— TASK DATA —
══════

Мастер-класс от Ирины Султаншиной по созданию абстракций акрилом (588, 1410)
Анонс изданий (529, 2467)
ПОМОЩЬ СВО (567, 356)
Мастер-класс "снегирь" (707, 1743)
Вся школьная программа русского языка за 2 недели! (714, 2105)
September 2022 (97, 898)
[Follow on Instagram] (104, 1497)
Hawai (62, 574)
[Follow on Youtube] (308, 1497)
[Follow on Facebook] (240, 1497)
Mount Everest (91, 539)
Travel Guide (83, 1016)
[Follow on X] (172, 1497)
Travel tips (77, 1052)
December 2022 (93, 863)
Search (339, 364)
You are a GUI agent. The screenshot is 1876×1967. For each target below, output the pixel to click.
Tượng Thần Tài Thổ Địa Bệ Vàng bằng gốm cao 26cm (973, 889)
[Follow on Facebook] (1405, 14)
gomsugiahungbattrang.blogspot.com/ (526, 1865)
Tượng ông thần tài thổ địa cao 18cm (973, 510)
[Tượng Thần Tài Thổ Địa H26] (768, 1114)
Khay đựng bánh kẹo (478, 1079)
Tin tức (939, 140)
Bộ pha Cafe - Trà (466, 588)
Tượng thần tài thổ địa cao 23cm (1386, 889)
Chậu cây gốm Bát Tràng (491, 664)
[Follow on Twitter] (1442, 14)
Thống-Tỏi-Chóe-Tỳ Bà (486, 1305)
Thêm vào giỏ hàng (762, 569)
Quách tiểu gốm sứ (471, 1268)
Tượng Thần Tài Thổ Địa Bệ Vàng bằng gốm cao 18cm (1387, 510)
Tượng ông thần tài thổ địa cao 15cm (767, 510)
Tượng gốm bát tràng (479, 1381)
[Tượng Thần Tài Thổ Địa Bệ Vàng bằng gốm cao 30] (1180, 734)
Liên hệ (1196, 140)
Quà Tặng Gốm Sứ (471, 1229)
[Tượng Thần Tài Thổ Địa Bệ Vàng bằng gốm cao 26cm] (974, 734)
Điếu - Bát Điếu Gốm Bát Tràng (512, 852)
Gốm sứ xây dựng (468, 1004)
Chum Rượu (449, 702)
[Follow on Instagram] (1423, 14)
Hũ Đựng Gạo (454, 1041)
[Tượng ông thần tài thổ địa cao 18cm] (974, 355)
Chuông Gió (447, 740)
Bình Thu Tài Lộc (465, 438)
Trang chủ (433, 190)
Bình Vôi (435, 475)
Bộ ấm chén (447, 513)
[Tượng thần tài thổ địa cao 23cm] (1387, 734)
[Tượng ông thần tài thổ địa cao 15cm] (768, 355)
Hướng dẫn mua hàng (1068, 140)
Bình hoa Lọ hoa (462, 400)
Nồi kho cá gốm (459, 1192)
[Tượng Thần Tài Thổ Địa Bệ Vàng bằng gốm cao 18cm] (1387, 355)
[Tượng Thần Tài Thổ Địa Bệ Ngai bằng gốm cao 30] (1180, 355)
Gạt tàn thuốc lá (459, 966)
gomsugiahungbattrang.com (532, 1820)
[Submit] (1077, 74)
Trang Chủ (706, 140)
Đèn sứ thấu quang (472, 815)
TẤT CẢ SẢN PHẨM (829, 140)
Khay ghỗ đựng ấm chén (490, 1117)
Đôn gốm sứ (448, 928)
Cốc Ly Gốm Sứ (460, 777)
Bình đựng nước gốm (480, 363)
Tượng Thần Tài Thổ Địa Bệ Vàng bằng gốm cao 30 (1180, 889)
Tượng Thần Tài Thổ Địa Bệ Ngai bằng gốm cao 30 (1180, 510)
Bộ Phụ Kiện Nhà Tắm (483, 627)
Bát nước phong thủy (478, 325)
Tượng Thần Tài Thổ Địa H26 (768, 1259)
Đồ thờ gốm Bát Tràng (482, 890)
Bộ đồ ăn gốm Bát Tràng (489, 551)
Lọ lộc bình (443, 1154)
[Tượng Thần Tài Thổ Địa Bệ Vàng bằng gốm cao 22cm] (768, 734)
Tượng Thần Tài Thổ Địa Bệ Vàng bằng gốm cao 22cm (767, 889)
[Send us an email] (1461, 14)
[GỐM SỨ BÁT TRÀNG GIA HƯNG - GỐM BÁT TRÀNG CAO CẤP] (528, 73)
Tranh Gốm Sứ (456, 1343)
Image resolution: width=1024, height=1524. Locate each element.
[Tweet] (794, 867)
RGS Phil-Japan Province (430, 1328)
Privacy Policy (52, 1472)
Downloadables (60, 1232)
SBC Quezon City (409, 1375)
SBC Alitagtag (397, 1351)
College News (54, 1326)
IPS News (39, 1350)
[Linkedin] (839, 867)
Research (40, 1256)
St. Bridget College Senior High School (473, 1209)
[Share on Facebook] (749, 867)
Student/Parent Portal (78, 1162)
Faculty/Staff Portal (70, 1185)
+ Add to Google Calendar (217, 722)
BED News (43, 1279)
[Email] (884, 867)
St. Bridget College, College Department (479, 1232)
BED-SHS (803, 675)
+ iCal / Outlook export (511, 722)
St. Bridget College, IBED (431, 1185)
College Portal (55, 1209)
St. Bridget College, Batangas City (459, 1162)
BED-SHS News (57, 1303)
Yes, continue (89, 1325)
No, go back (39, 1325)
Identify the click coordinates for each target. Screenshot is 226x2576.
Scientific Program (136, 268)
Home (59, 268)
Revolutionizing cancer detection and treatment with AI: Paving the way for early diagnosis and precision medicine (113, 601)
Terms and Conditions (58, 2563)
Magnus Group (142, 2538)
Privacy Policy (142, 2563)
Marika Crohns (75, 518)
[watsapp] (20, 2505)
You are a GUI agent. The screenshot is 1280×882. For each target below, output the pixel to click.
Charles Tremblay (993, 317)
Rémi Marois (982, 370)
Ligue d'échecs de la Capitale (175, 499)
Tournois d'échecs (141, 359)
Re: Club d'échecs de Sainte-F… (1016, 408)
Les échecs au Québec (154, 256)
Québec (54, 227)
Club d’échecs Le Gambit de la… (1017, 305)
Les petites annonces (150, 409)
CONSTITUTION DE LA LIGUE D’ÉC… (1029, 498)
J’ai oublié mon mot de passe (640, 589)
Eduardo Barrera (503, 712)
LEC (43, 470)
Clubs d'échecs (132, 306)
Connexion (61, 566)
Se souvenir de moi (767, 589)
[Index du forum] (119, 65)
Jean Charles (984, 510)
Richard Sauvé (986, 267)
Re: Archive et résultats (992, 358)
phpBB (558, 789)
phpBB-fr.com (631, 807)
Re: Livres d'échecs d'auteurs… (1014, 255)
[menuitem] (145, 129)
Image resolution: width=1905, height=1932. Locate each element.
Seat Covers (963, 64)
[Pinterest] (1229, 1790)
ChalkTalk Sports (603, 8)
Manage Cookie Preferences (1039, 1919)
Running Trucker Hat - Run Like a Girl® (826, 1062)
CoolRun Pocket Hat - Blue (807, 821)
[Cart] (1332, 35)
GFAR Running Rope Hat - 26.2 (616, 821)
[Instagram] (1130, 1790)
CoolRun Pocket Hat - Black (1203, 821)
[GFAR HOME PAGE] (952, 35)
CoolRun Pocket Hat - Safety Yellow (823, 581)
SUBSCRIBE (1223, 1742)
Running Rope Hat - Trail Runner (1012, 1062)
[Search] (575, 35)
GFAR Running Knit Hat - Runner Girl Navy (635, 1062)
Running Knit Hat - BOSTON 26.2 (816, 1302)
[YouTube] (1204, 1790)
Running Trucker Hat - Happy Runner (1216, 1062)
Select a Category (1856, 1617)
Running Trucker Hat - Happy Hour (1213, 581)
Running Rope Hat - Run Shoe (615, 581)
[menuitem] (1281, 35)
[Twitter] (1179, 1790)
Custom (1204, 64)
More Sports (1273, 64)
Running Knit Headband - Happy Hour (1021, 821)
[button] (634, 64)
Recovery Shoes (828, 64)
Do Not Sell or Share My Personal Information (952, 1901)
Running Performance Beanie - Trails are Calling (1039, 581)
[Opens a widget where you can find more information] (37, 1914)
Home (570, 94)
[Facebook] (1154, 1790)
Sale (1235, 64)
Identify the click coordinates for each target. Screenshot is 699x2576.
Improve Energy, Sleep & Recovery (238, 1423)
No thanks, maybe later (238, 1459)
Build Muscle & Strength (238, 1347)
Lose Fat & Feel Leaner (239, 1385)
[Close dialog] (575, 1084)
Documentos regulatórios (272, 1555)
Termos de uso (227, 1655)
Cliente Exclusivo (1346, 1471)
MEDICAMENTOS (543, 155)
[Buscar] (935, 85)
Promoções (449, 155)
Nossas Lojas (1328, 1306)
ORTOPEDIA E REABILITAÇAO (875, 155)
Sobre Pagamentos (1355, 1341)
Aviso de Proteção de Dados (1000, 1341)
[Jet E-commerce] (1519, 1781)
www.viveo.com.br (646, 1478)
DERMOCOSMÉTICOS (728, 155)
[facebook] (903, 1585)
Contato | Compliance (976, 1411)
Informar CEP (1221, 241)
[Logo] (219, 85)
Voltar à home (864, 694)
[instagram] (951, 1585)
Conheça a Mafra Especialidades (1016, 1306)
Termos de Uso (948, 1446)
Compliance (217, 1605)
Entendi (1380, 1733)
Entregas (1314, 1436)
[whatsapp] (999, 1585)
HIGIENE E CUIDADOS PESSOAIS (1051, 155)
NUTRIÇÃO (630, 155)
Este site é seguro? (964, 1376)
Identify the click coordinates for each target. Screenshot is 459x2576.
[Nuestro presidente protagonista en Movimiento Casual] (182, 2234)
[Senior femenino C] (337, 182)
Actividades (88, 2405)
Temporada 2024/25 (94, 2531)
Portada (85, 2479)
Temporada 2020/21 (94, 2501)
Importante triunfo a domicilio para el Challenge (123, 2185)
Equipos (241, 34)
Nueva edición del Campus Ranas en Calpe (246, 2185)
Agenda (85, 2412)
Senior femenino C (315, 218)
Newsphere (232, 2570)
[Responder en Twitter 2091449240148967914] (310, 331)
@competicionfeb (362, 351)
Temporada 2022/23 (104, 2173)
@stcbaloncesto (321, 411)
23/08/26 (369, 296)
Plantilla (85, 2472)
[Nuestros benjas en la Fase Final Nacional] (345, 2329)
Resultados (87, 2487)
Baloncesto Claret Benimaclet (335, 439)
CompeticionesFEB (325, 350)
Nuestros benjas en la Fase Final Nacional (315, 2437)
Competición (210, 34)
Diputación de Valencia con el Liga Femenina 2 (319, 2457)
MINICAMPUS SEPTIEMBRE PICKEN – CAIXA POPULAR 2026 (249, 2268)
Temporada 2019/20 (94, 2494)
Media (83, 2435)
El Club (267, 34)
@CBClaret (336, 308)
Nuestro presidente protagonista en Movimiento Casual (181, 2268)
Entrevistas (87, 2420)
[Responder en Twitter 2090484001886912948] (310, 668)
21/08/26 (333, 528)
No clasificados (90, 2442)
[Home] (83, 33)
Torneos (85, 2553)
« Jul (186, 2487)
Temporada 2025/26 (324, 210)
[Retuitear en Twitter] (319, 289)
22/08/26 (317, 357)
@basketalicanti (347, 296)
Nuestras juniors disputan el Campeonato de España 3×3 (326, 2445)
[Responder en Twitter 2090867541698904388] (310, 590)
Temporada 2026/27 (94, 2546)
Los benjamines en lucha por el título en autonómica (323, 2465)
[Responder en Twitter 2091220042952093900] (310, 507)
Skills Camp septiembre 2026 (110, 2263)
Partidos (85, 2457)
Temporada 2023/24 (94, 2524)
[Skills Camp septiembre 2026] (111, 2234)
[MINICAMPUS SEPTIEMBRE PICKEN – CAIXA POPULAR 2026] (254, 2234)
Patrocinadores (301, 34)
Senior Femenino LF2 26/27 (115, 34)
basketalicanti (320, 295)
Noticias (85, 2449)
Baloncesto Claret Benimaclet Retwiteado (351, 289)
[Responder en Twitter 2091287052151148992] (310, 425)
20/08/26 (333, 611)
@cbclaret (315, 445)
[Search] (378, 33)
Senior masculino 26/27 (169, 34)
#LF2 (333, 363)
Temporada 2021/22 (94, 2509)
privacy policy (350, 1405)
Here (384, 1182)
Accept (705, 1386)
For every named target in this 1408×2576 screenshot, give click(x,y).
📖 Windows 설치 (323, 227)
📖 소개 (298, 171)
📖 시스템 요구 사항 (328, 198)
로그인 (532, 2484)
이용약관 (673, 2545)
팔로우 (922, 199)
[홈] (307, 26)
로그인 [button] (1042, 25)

══════

— TASK GOAL —
Look through the entries above and quote exactly the lines from the line with "Tượng thần tài thổ địa cao 23cm (1386, 889)" to the line with "[Tượng Thần Tài Thổ Địa Bệ Vàng bằng gốm cao 18cm]", counting both of those lines.

— EXERCISE OUTPUT —
Tượng thần tài thổ địa cao 23cm (1386, 889)
Chậu cây gốm Bát Tràng (491, 664)
[Follow on Twitter] (1442, 14)
Thống-Tỏi-Chóe-Tỳ Bà (486, 1305)
Thêm vào giỏ hàng (762, 569)
Quách tiểu gốm sứ (471, 1268)
Tượng Thần Tài Thổ Địa Bệ Vàng bằng gốm cao 18cm (1387, 510)
Tượng ông thần tài thổ địa cao 15cm (767, 510)
Tượng gốm bát tràng (479, 1381)
[Tượng Thần Tài Thổ Địa Bệ Vàng bằng gốm cao 30] (1180, 734)
Liên hệ (1196, 140)
Quà Tặng Gốm Sứ (471, 1229)
[Tượng Thần Tài Thổ Địa Bệ Vàng bằng gốm cao 26cm] (974, 734)
Điếu - Bát Điếu Gốm Bát Tràng (512, 852)
Gốm sứ xây dựng (468, 1004)
Chum Rượu (449, 702)
[Follow on Instagram] (1423, 14)
Hũ Đựng Gạo (454, 1041)
[Tượng ông thần tài thổ địa cao 18cm] (974, 355)
Chuông Gió (447, 740)
Bình Thu Tài Lộc (465, 438)
Trang chủ (433, 190)
Bình Vôi (435, 475)
Bộ ấm chén (447, 513)
[Tượng thần tài thổ địa cao 23cm] (1387, 734)
[Tượng ông thần tài thổ địa cao 15cm] (768, 355)
Hướng dẫn mua hàng (1068, 140)
Bình hoa Lọ hoa (462, 400)
Nồi kho cá gốm (459, 1192)
[Tượng Thần Tài Thổ Địa Bệ Vàng bằng gốm cao 18cm] (1387, 355)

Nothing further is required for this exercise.